Tory 2012 – Haves & Have-Nots

Canadians are divided by haves and have-nots. The conventional wisdom applies this logic to provincial boundaries, but there's nothing special about invisible lines on a map. Canadians are divided as individuals based on the amount of Crown privileges one receives. Most Canadians are have-nots; a few political, corporate and financial elites are haves. This budget was designed to maintain the status quo of the haves. Simply, more oil for the power-elite.

Like in all Canadian federal budgets, Stephen Harper and the Conservative Government are centrally planning prosperity via resource-extraction. This “staples theory” of Canadian economic development employs the Crown to place all of Canada's eggs in one basket, as it were. Canada should get rich on Albertan oil; allow the wealth to trickle down. Thus equalization as a response to so called inequality of “free market forces.”

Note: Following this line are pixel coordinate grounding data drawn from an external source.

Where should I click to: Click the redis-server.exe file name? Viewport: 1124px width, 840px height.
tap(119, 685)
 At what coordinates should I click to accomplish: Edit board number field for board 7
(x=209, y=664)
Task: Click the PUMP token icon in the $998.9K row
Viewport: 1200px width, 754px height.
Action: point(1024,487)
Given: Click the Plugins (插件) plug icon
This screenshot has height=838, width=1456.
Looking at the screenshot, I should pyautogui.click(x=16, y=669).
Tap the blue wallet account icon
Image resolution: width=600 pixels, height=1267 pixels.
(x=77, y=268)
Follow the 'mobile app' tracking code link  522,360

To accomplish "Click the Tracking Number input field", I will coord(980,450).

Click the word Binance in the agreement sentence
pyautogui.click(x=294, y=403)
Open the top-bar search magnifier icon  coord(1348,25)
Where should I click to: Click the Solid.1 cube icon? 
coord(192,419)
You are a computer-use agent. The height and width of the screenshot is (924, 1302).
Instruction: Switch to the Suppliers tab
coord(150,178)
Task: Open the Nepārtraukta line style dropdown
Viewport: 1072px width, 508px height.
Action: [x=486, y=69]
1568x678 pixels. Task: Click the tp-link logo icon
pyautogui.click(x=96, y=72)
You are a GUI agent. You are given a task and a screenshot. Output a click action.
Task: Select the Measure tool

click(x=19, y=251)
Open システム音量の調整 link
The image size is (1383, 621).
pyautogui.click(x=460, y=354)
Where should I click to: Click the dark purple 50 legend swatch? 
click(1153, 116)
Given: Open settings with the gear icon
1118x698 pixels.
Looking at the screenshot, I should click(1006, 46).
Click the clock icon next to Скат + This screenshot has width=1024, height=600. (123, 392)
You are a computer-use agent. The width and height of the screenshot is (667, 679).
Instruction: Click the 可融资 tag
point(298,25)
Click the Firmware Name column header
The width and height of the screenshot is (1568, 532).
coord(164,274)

Nonsense, says Harper. The rest of Canada, and he's talking to you Ontario, has to find a way to create new wealth when this energy wealth trickles down. It's called economic growth, do it or suffer. But in this budget, there was no effort to create a climate where struggling regions of Canada could create private sector work. Frankly, this budget sucks.

There was no move to cease funding to the Bank of Canada, The CRTC or MP's pensions, identifying an approach to phase them out. No radical reduction or elimination of the income tax, the goods and services tax, capital gains tax, corporate tax, inheritance tax or any of the other taxes. There was no effort to repel all economic regulations and lay the framework for a truly free market economy in Canada.

The budgets language about growth through private capital is skewed. How is dangling federal subsidies in front of R&D departments a factor for economic growth? It is an obscured form of socialism, whereas the Crown encourages certain industry through its approved channels. The tax-and-spend mentality is alive and well in the Tory budget, there is no attempt to allow individual savings and investment to fuel job creation.

The scope of the 2012 Tory budget is that resource-extraction for the benefit of a few is still alive in Canada. Unlike the left-wing socialism of the Liberals or NDP, the Tories plan to promote prosperity among the have-nots is through working opportunities. Considering the work is under the umbrella of a fiat money-market controlled by a ruling merchant class, one can see the appeal in accepting welfare checks.